▶ **RECORDS PROVIDED**
========
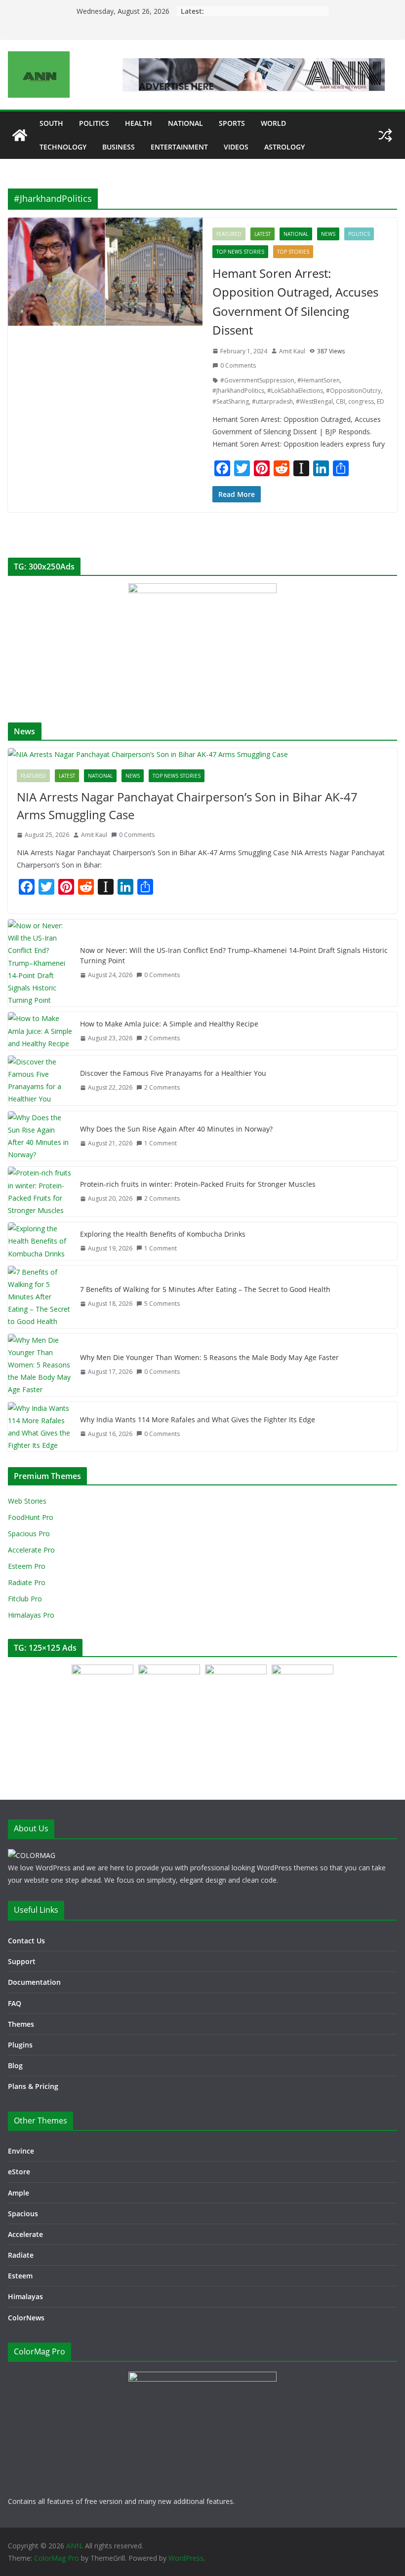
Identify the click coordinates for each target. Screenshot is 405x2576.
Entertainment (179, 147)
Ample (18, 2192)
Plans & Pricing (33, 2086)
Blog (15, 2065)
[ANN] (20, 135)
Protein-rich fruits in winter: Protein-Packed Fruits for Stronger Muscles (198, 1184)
========
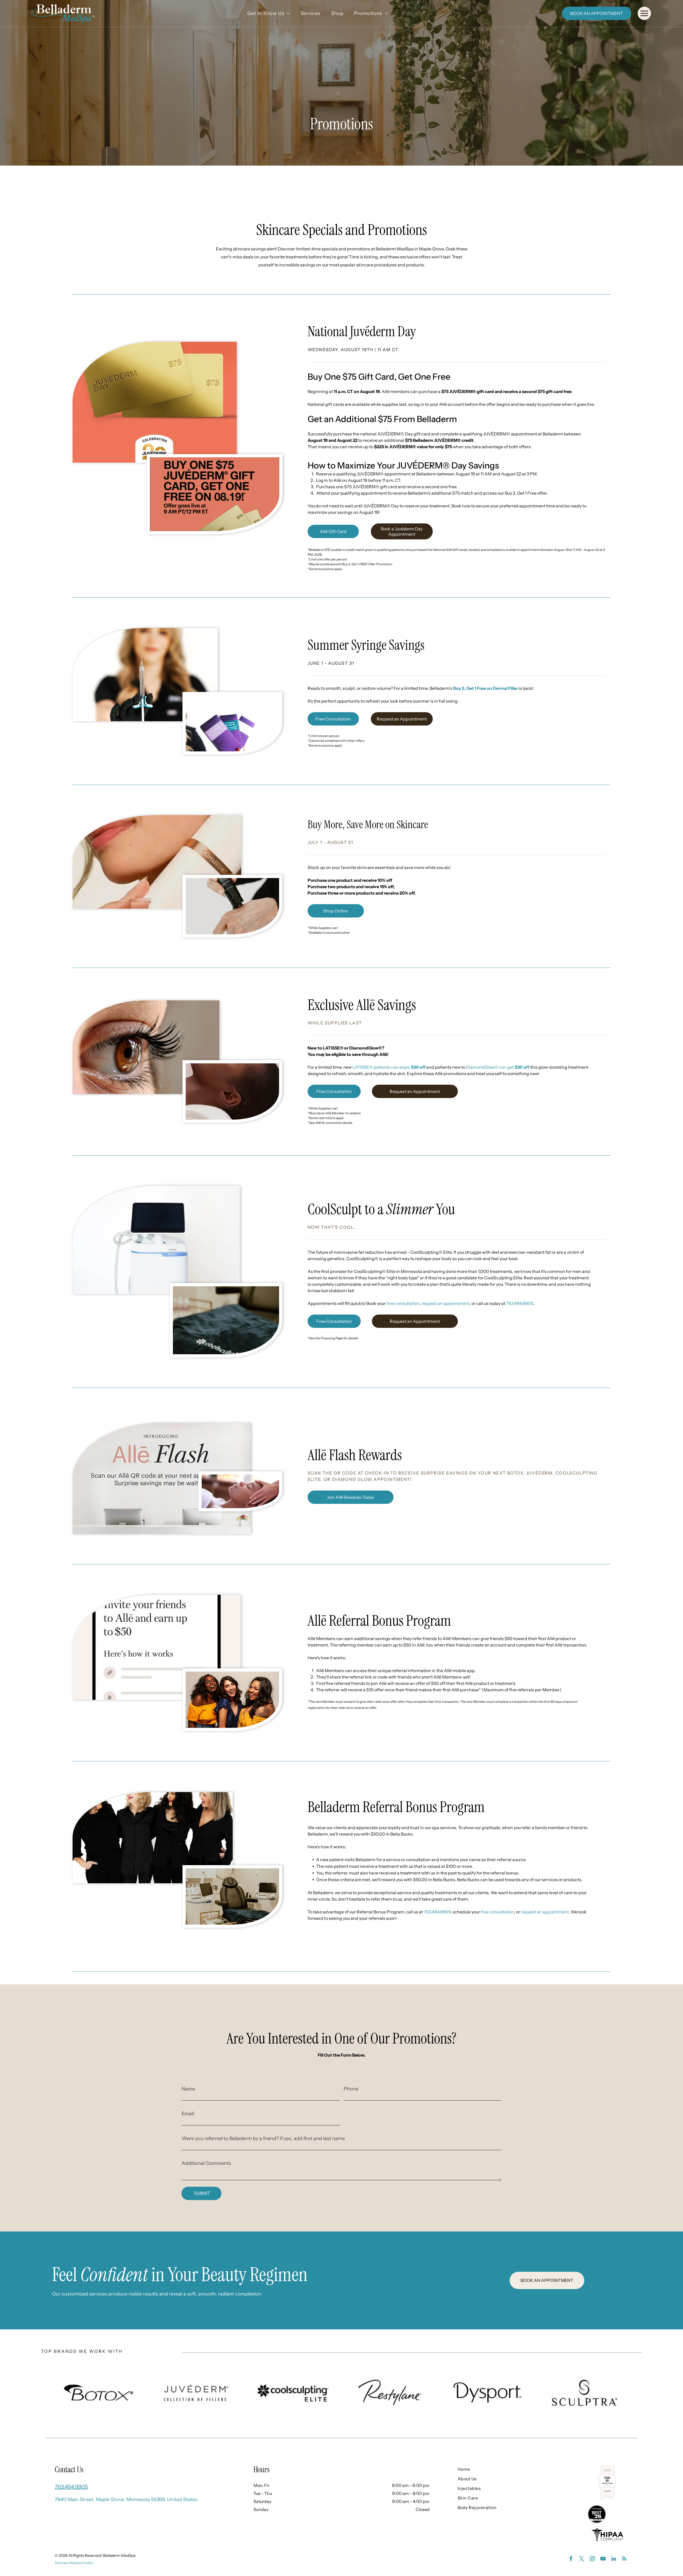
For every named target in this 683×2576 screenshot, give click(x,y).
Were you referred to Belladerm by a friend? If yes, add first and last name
========
▶ **TASK**
From the listing above, pick out every line containing "click".

▶ **ANSWER BELOW**
Identify the click coordinates for each target. Screenshot is 405x2576.
For every named target in this 683×2576 screenshot, give click(x,y).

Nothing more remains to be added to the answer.